As such, there are no happy endings for him, and this may be the only Batman film ever made to suggest that the world in which Bruce Wayne never became the Dark Knight is perhaps a better one, and that the Gotham of Batman is perhaps the worst of all possible outcomes. It’s hinted at heavily in the film’s conclusion, in which, after following Andrea to the World’s Fair that they once toured “the city of the future” of in happier days — once bright and joyous, now a rust-ridden pit of despair that a madman plays house in — to prevent her being killed by or to prevent her from killing her father’s murderer, the Joker (played by the unparalleled Mark Hamill), who has used the ruined fair and its exhibits as a hideout. After a fight in which Andrea narrowly escapes with her life, Batman arrives and fights the Joker in a number of locations about the park, chief amongst them being an architectural model of Gotham (much like the one of the Five Boroughs that resides in the Queens Museum in New York), where they duke it out, kaiju-style, in what feels like the last battle that the two will ever have.

Of course, it wouldn’t turn out to be like that, but there’s an apocalyptic feel to make the shift in scale. And that’s before the Joker quite literally destroys the model of future Gotham with a series of explosions that wind up leveling the entire park, foreshadowing that the eventual conflict between the two titans will cause everything to go up in flames. And indeed, that’s the most likely outcome when, to use Nolan’s parlance, “the immovable object meets the unstoppable force:” a whole lot of people are going to suffer. Once again, Andrea disappears, this time with the object of her vengeance in her grasp, and Batman almost dies once the park collapses. He resurfaces in ruins, left standing alone surrounded by the fruits of his labor, and of his quest: Destruction. He has failed on every level.

Reflecting on his failure, Bruce gets a speech from Alfred about not succumbing to the darkness that Andrea did, and points out that things could be worse: He could be killing people, having lost sight of his goals and consumed entirely by vengeance.
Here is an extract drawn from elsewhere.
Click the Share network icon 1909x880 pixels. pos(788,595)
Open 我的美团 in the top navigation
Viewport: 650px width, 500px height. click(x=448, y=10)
It’s then that Bruce finds a locket in a crevice across the cave, a memory of time past, a glimpse of a hopeful past that grows further from memory each day. And finally, we’re treated to what seems, initially, to be a hopeful tag at the end of the film: It shows us that Andrea didn’t die in the explosion and has escaped to an ocean liner, but is over come with grief. A drunken man heads out on deck, away from a large party going on inside, and asks her if she’s alone, and much like Don Draper, she responds that she is. We’re left with the image of Batman resuming his work, but it ultimately feels hollower than it might have earlier, robbed of its power in some measure by the reality of the hero’s suffering.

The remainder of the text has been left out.